A médica Aleida Guevara, filha de Che Guevara, expressou preocupação com a possibilidade de uma invasão dos Estados Unidos a Cuba, citando a imprevisibilidade do presidente Donald Trump. Em declaração à Agência Brasil, ela enfatizou que os cubanos estão cientes do risco e se mostram resilientes diante das ameaças externas.
A situação de Cuba e a solidariedade internacional
Aleida, que participou de um evento no Brasil, abordou a atual crise enfrentada por Cuba, agravada pelo bloqueio econômico que deixou a ilha sem petróleo por três meses. A médica disse que a maioria dos cubanos permanece fiel aos ideais da Revolução de 1959.
Comentando sobre a importância da solidariedade, defendeu que a realidade cubana se torna mais difícil, mas a ajuda internacional tem sido significativa, com países como México e Rússia enviando suprimentos. Aleida também afirmou que a informação verídica e a educação do povo cubano os protegem contra a manipulação.

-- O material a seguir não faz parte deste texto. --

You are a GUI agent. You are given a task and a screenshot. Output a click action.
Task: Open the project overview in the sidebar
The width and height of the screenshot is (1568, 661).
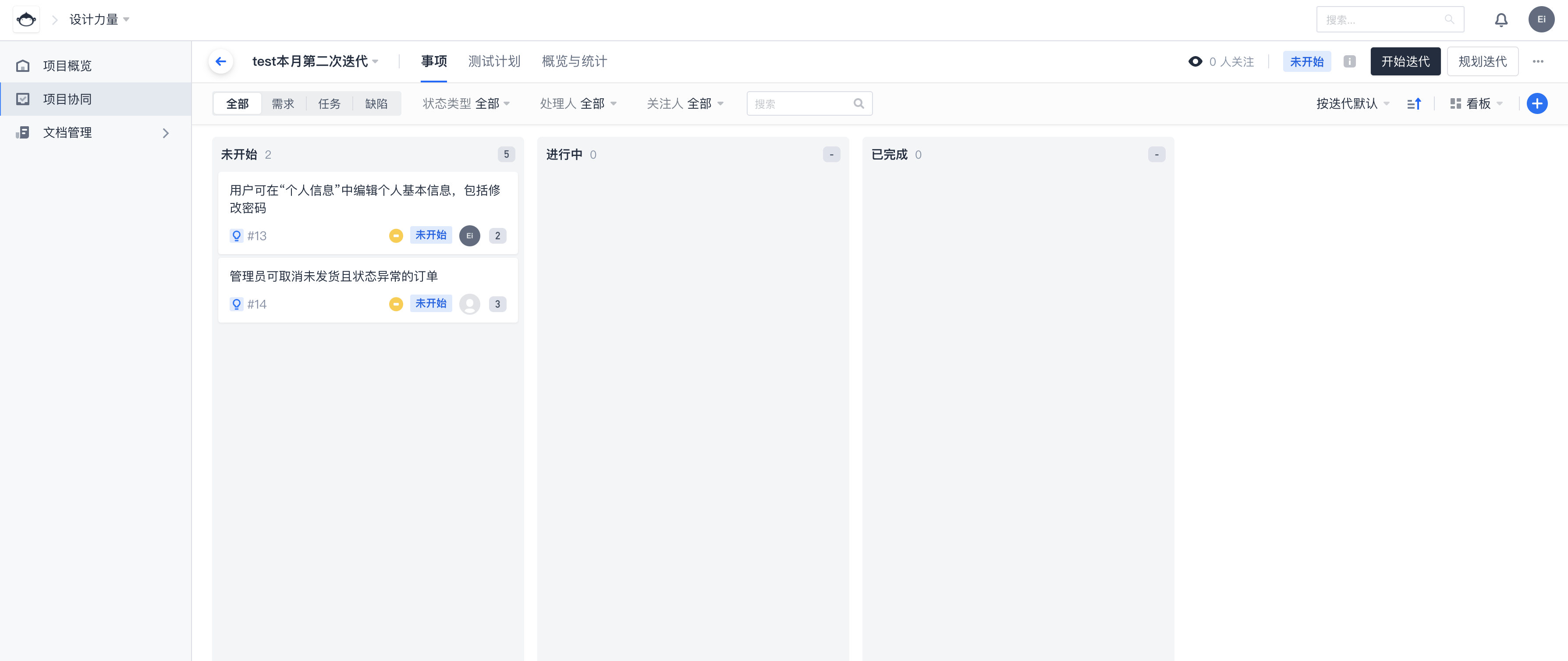[x=67, y=66]
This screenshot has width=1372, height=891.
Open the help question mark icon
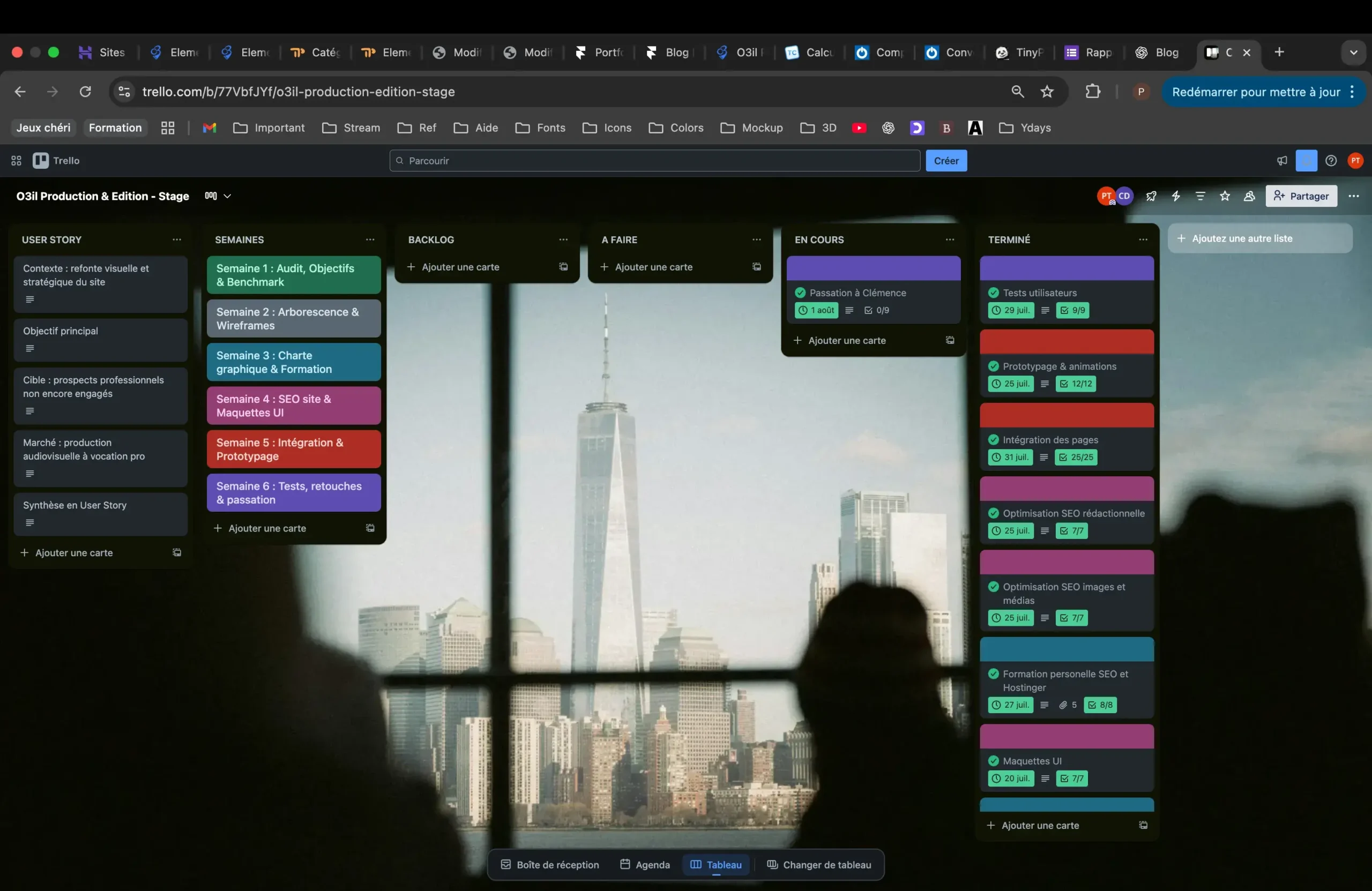click(1331, 161)
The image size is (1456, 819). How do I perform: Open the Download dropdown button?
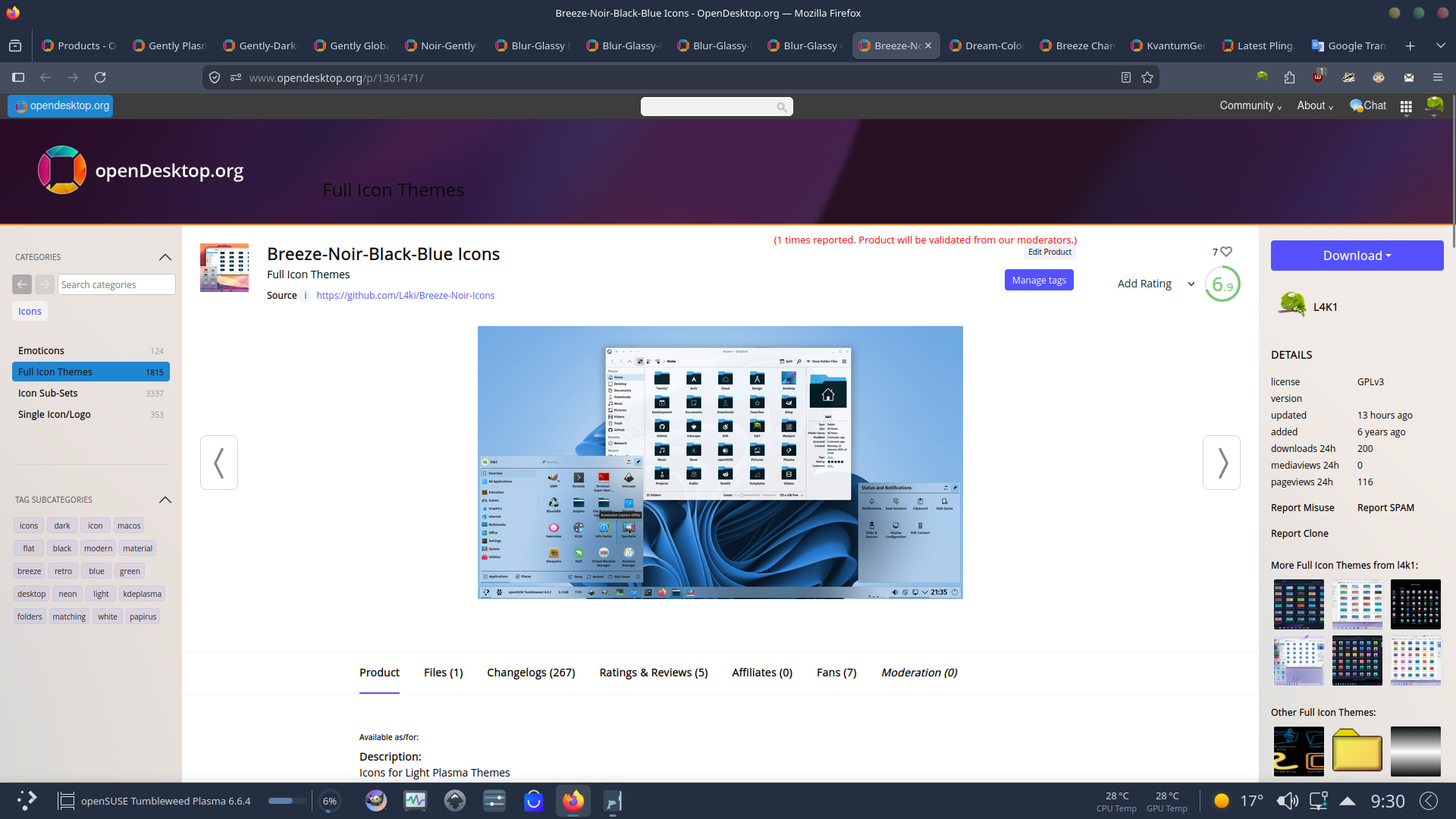coord(1357,256)
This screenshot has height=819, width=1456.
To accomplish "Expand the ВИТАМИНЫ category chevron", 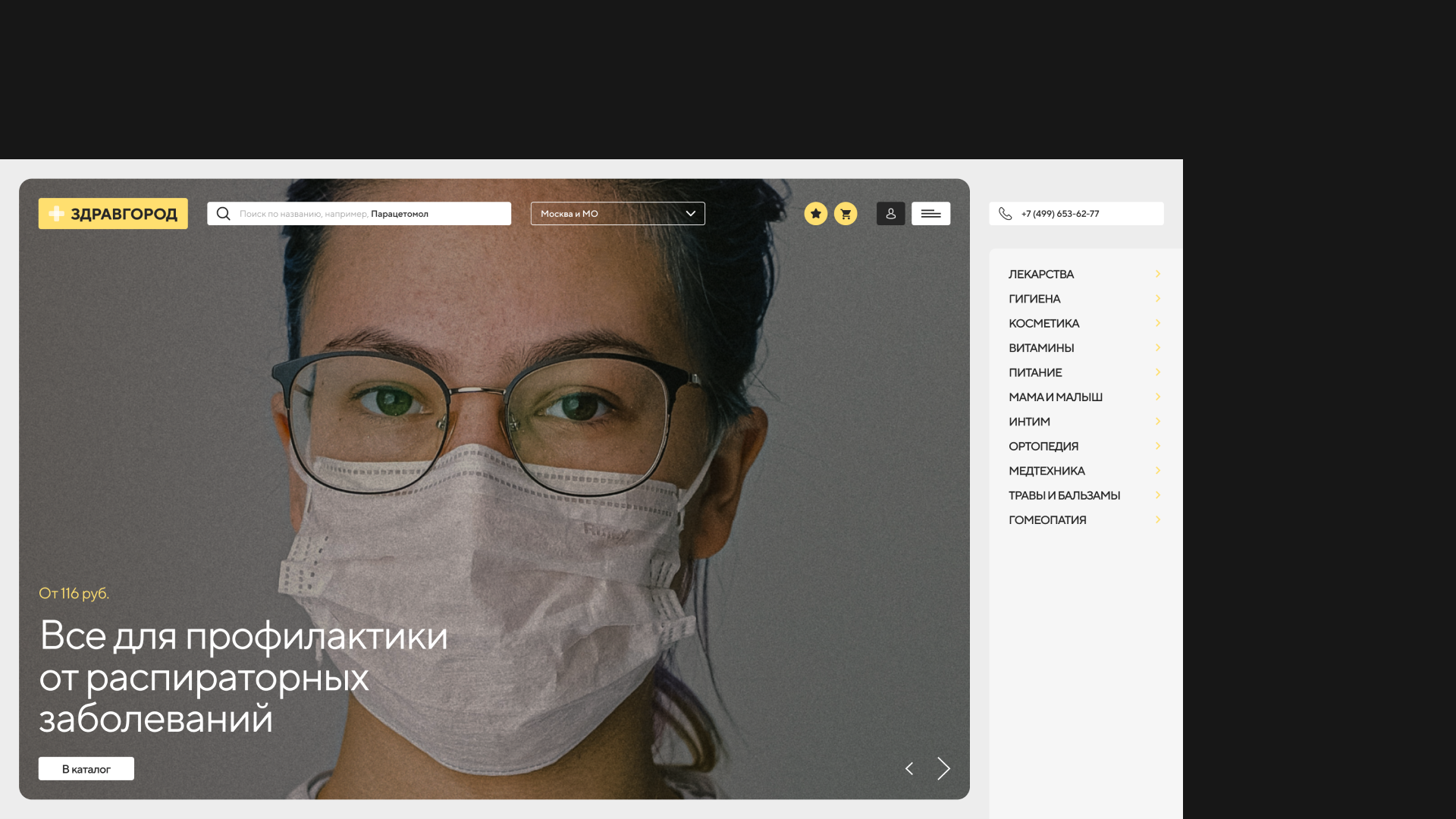I will (1158, 347).
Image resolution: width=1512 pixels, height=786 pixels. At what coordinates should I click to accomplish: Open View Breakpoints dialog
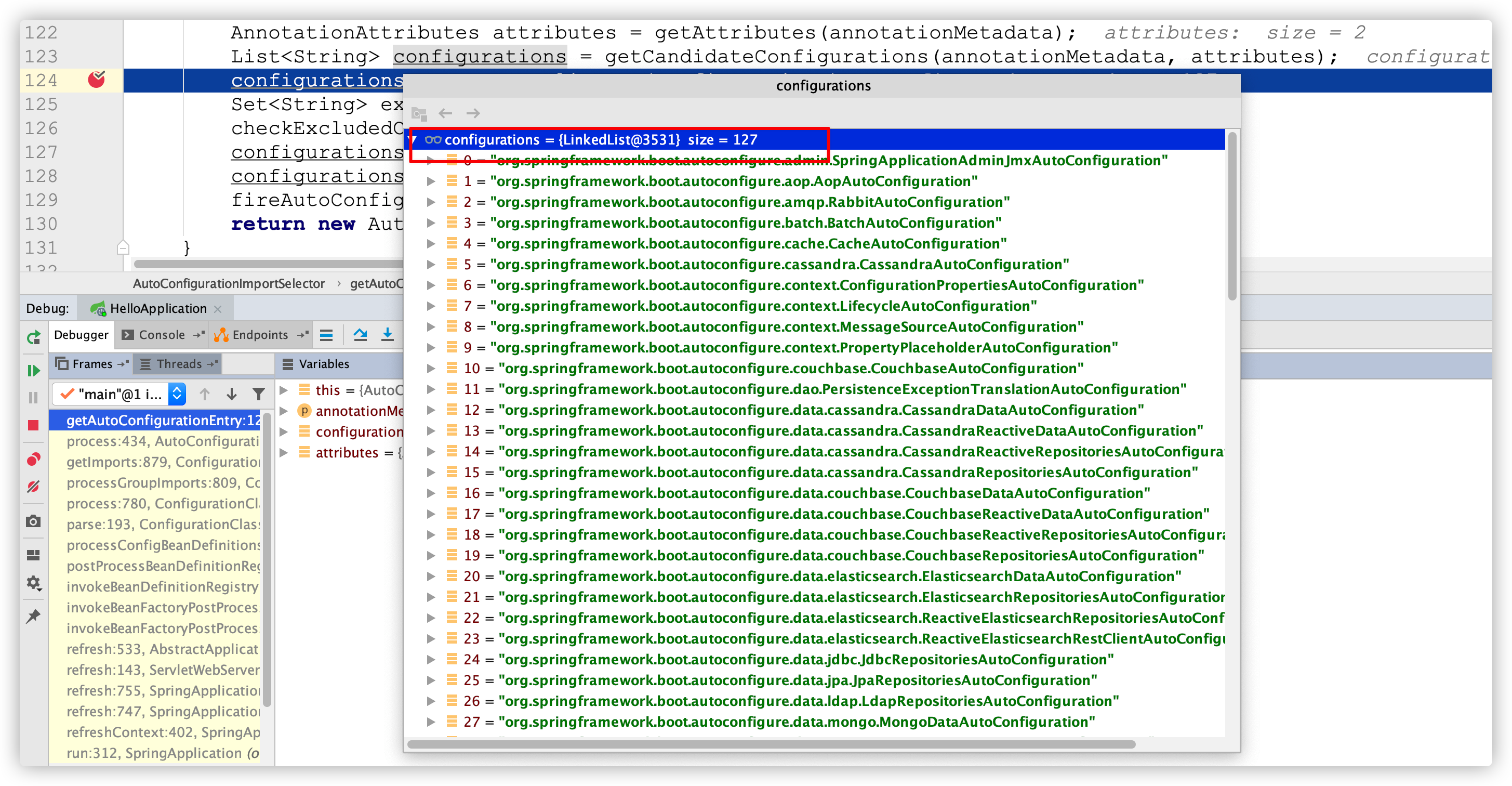33,459
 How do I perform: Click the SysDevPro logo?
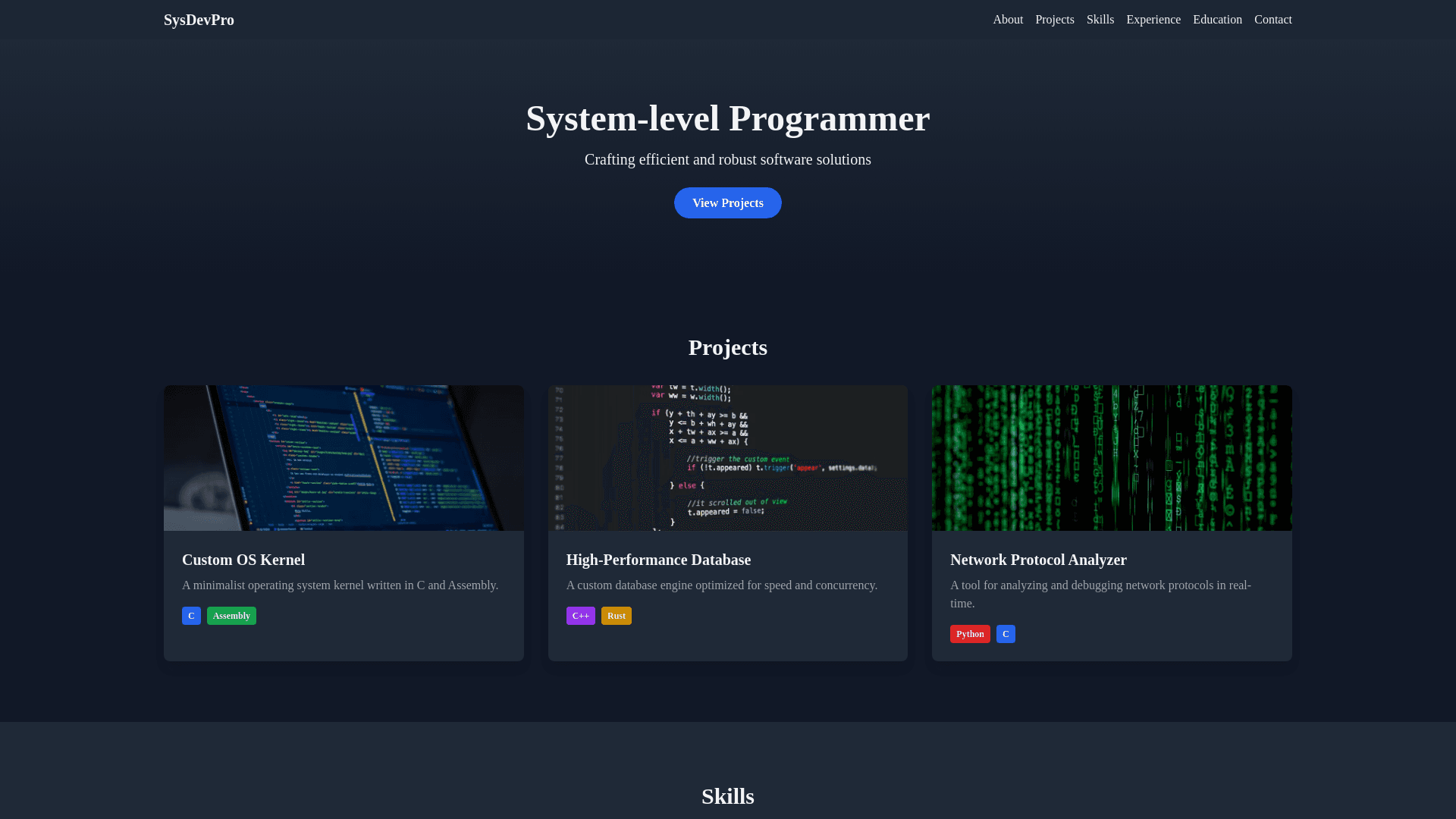coord(199,20)
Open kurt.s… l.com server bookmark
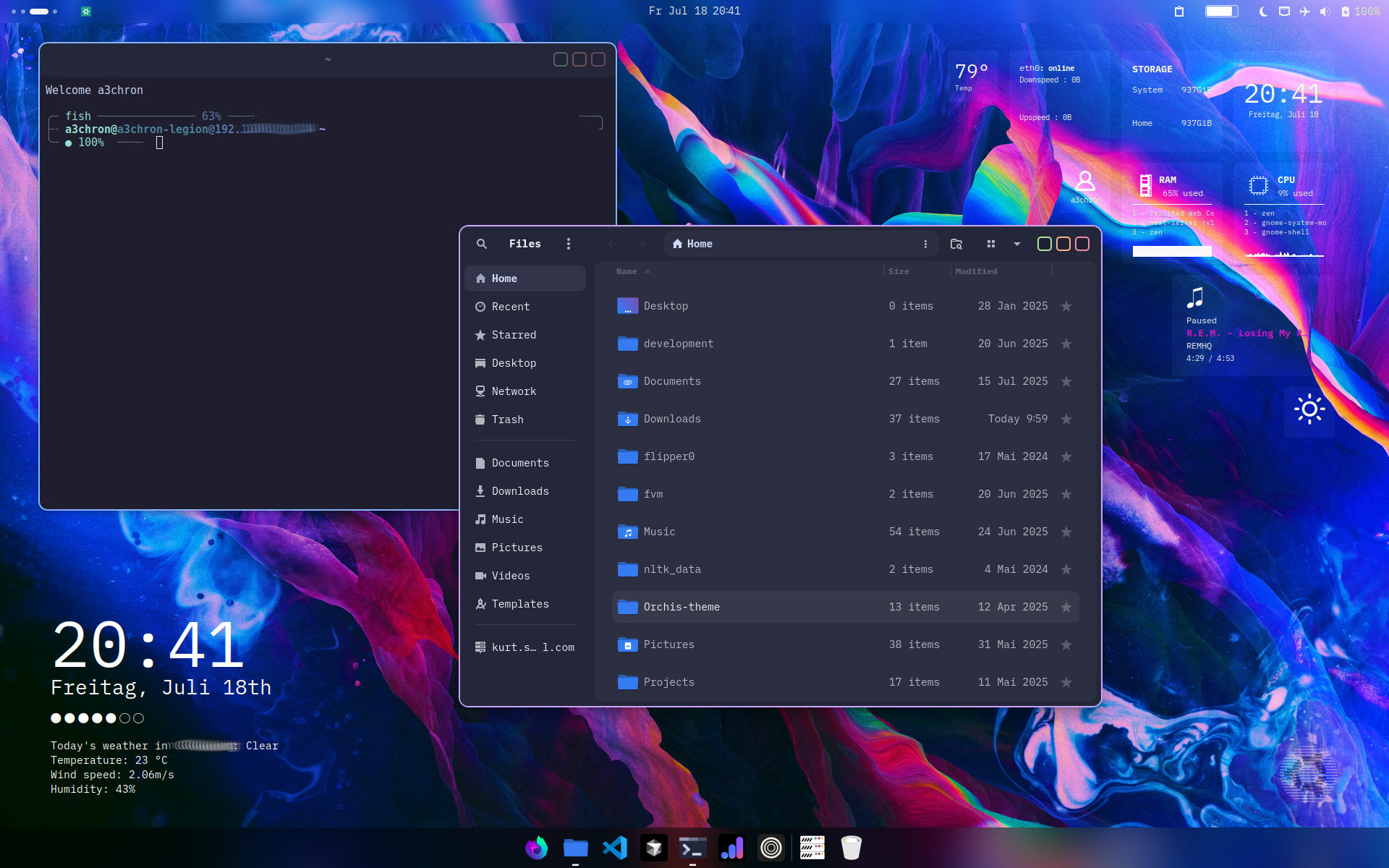This screenshot has width=1389, height=868. (532, 647)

Ela ainda rechaçou as críticas sobre a democracia em Cuba, argumentando que a verdadeira democracia é aquela em que o povo governa e que o conceito está presente na sociedade cubana. Aleida destacou o carinho e a admiração que a população tem por seu pai, Che Guevara, que permanece uma figura importante na cultura cubana, especialmente entre as crianças.